◆ Source text ◆
/---
Finalize with Microsoft Word when available:
- Use scripts/finalize_word_docx.py to update fields/TOC and export a PDF preview.
Automated and visual verification:
- Use scripts/validate_docx_conversion.py final.docx --template template.docx --protected-until "中文摘要" --pdf final.pdf --out validation.json for placeholder/order/header/image/table checks plus protected-front-matter format checks. Choose the real first generated marker for non-Zhengzhou templates.
- Then run scripts/validate_docx_render.py final.docx --pdf final.pdf --out validation_render.json for render-level checks: TOC field presence, numId↔abstractNum consistency, multilevel heading format, reference-counter independence, body-header static-text leakage, and PDF field-error strings. The structural validator can return PASS while the document is visibly broken; the render validator is what catches "empty TOC", "chapters not auto-numbered", "references start at [47]", "body header still says 致谢", and "STYLEREF prints 错误!使用'开始'选项卡…".
\---
◆ Rows ◆
/---
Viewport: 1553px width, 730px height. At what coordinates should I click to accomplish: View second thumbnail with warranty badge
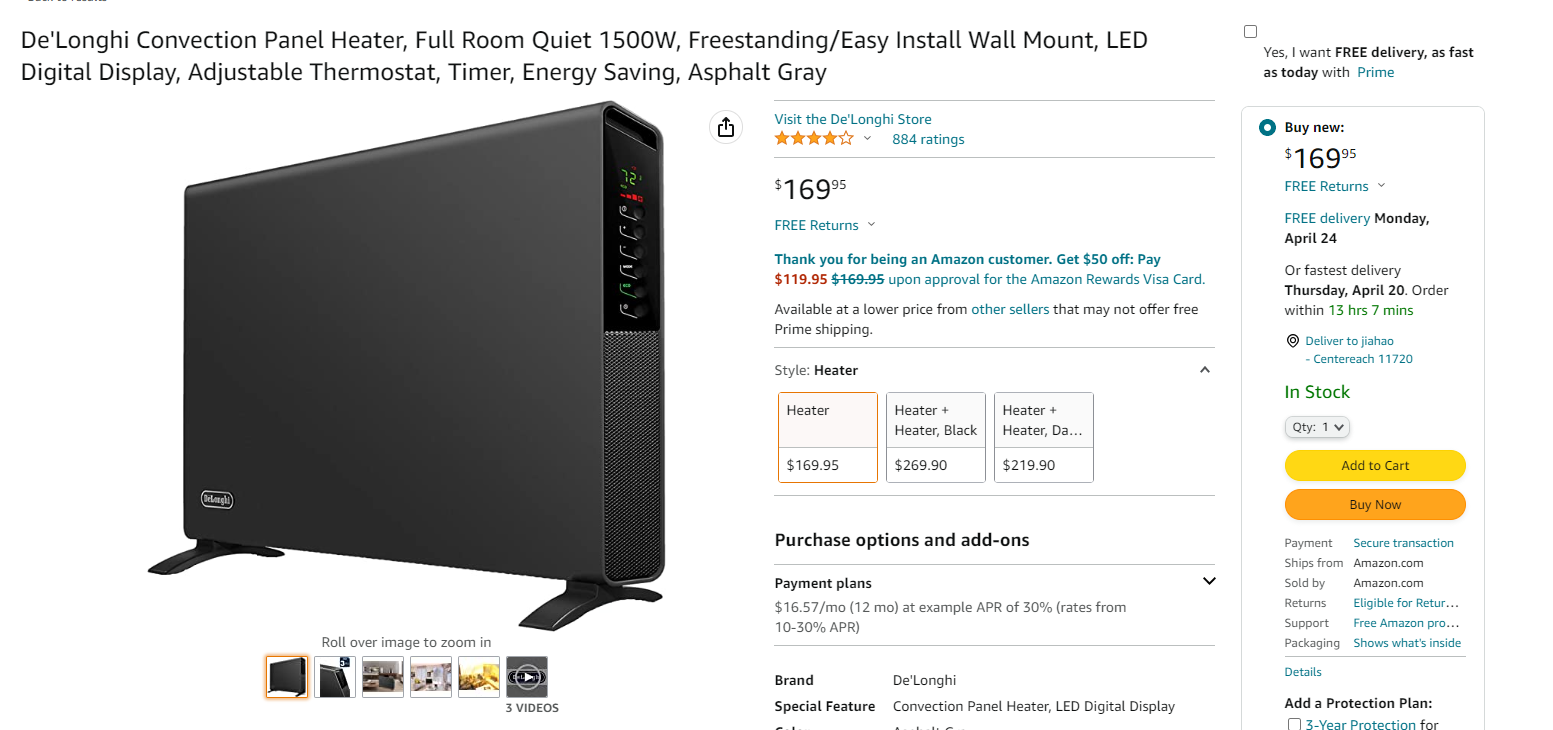coord(335,677)
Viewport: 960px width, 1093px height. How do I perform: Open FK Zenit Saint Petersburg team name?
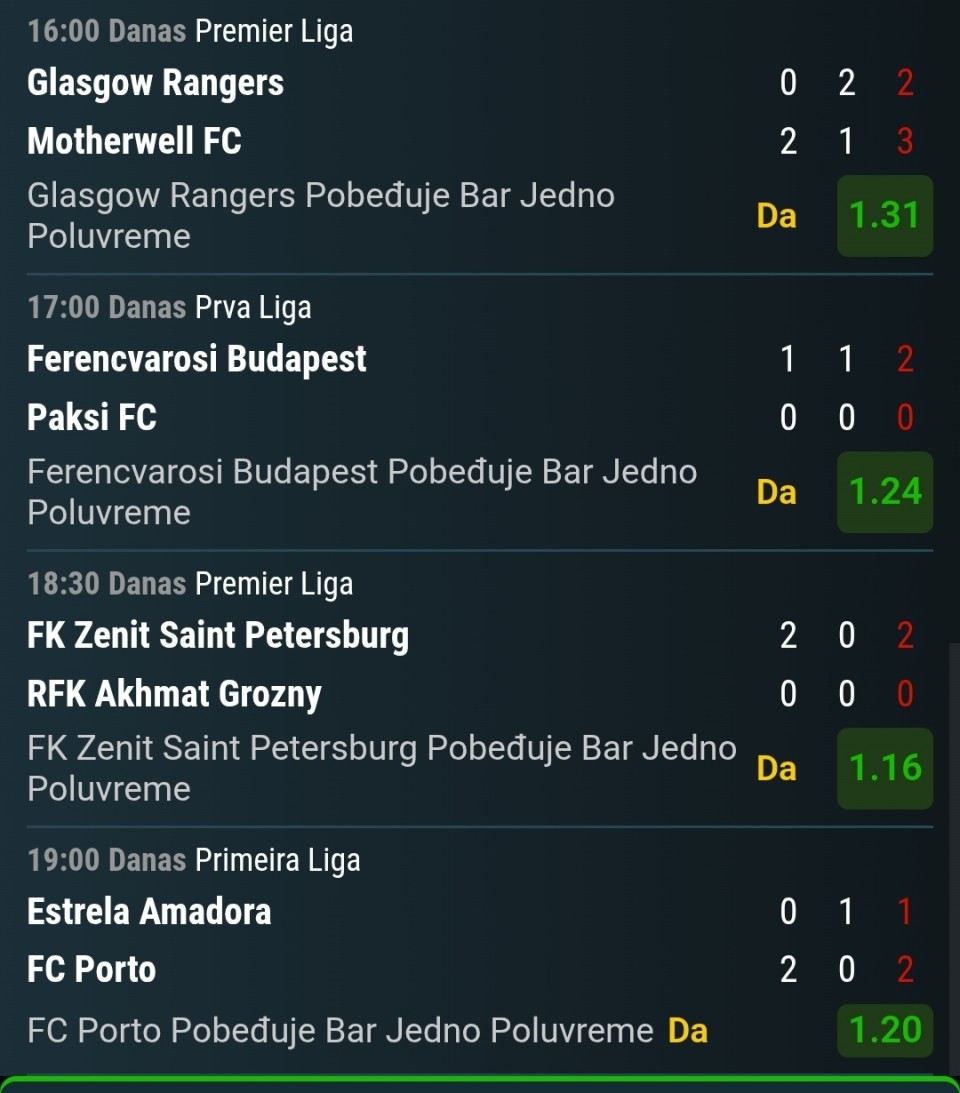(218, 635)
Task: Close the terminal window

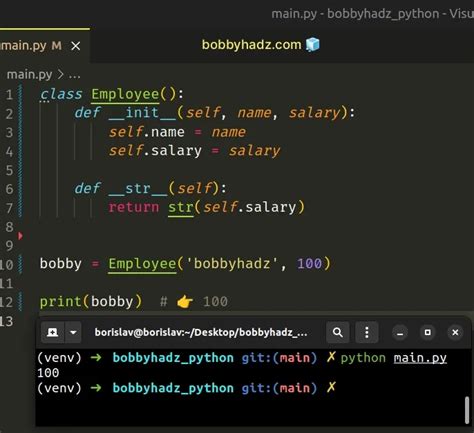Action: tap(455, 333)
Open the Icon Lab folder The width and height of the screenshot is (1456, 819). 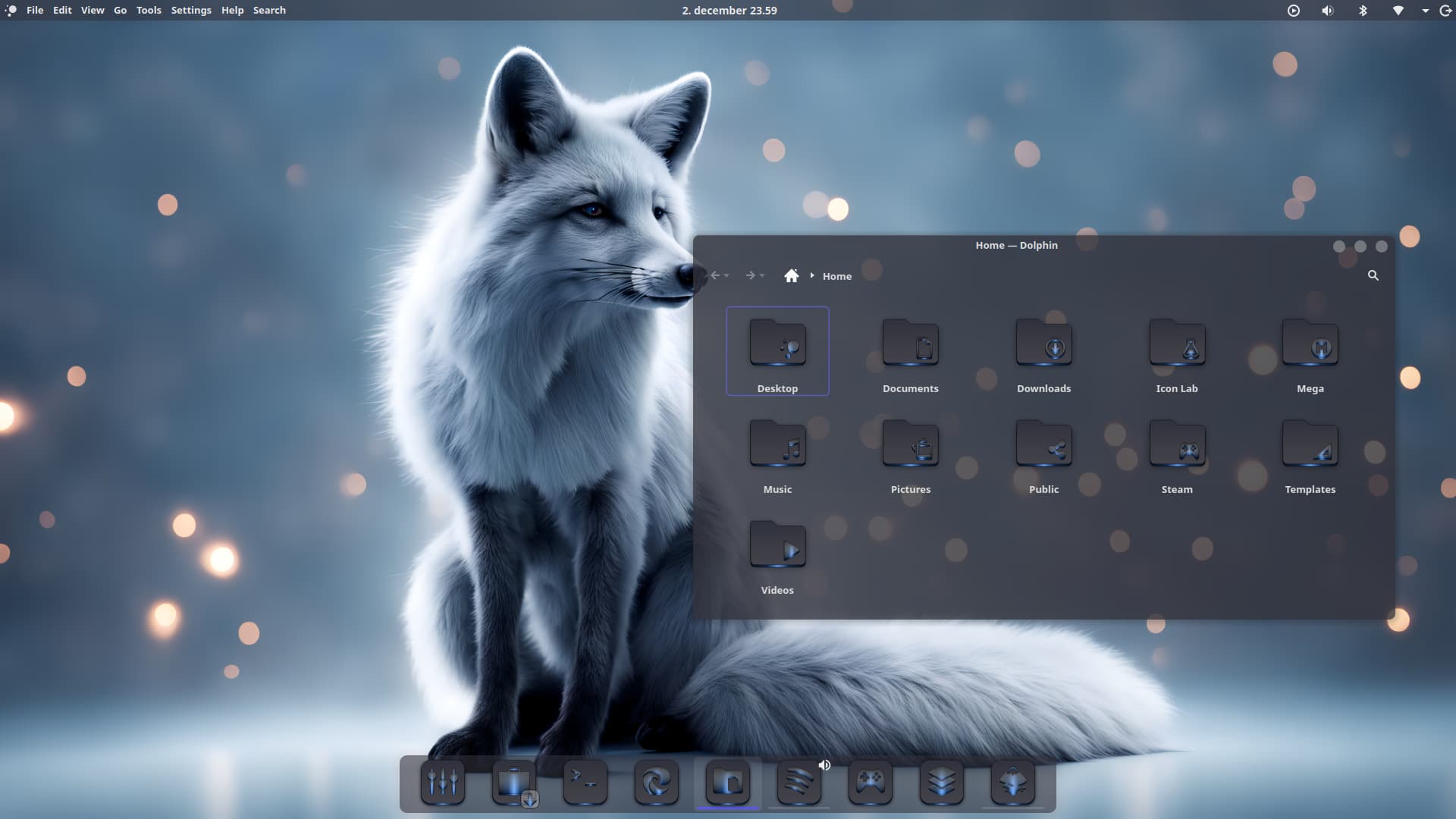coord(1176,350)
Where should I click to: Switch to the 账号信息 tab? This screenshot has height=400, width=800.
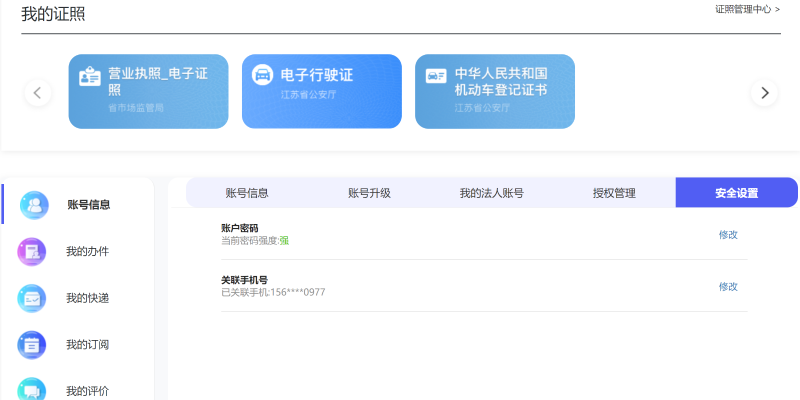(246, 193)
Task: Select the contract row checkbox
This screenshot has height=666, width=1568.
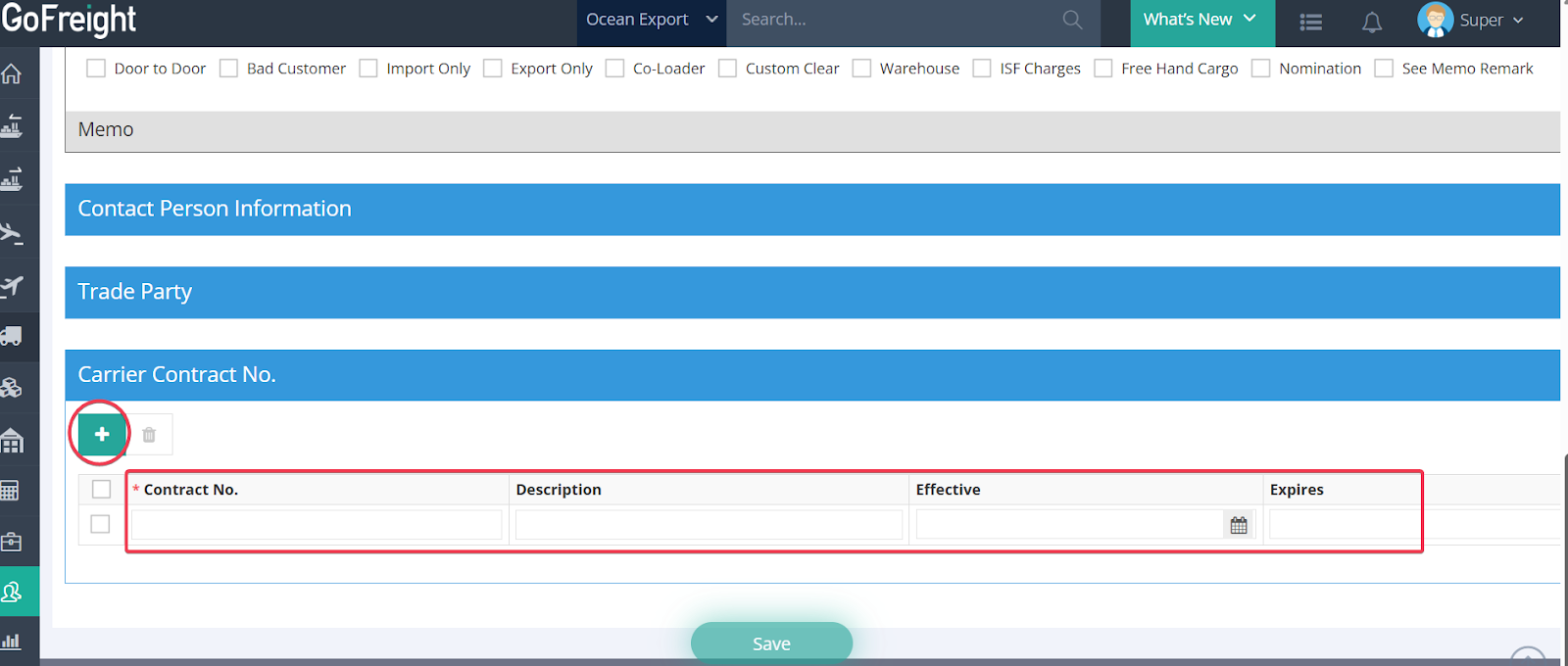Action: (x=100, y=524)
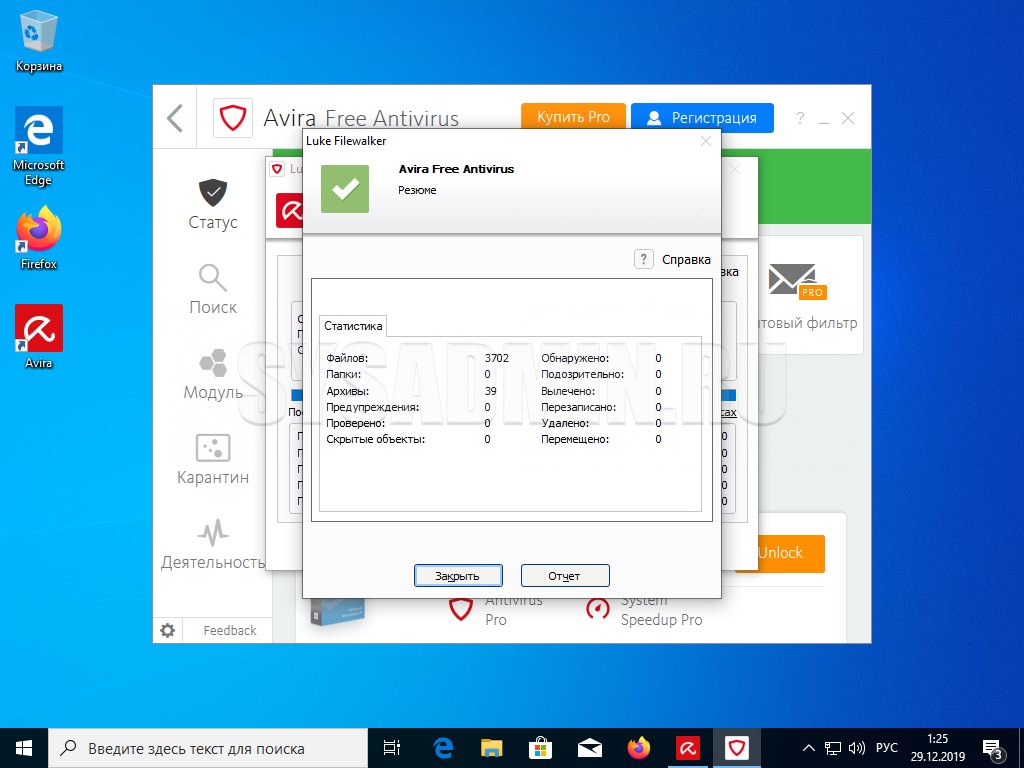Open the Firefox desktop shortcut
Screen dimensions: 1024x768
pyautogui.click(x=39, y=238)
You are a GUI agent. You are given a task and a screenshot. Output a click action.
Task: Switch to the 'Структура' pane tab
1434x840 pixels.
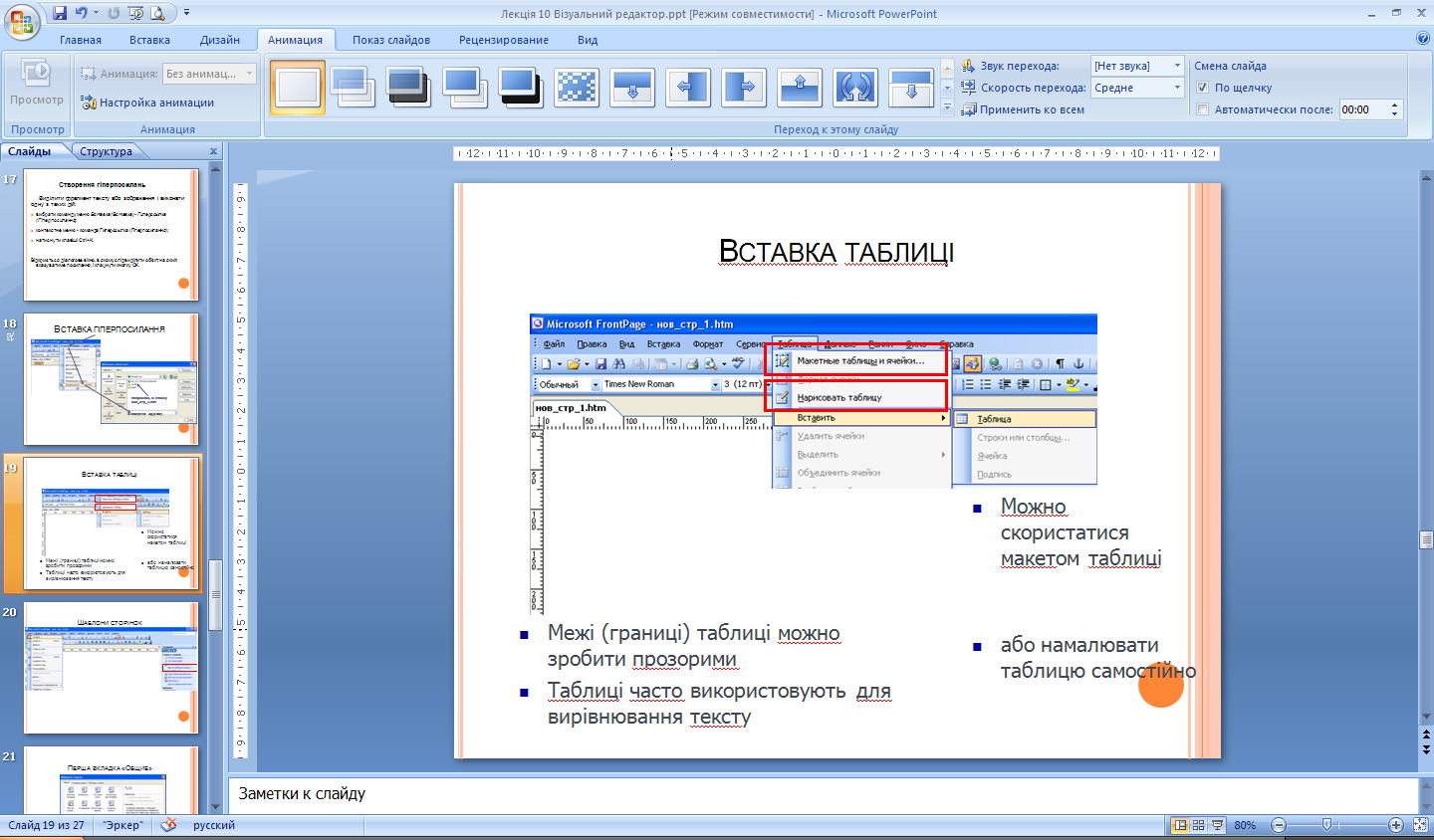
\---
◆ List of tasks ◆
a - List every render-level check that the text on validating Word documents names for scripts/validate_docx_render.py.
b - Retype the passage of the text on validating Word documents starting at "Finalize with Microsoft" and ending at "for non-Zhengzhou templates.".

◆ Written responses ◆
a -
- TOC field presence
- numId↔abstractNum consistency
- multilevel heading format
- reference-counter independence
- body-header static-text leakage
- PDF field-error strings

b -
Finalize with Microsoft Word when available:
- Use scripts/finalize_word_docx.py to update fields/TOC and export a PDF preview.
Automated and visual verification:
- Use scripts/validate_docx_conversion.py final.docx --template template.docx --protected-until "中文摘要" --pdf final.pdf --out validation.json for placeholder/order/header/image/table checks plus protected-front-matter format checks. Choose the real first generated marker for non-Zhengzhou templates.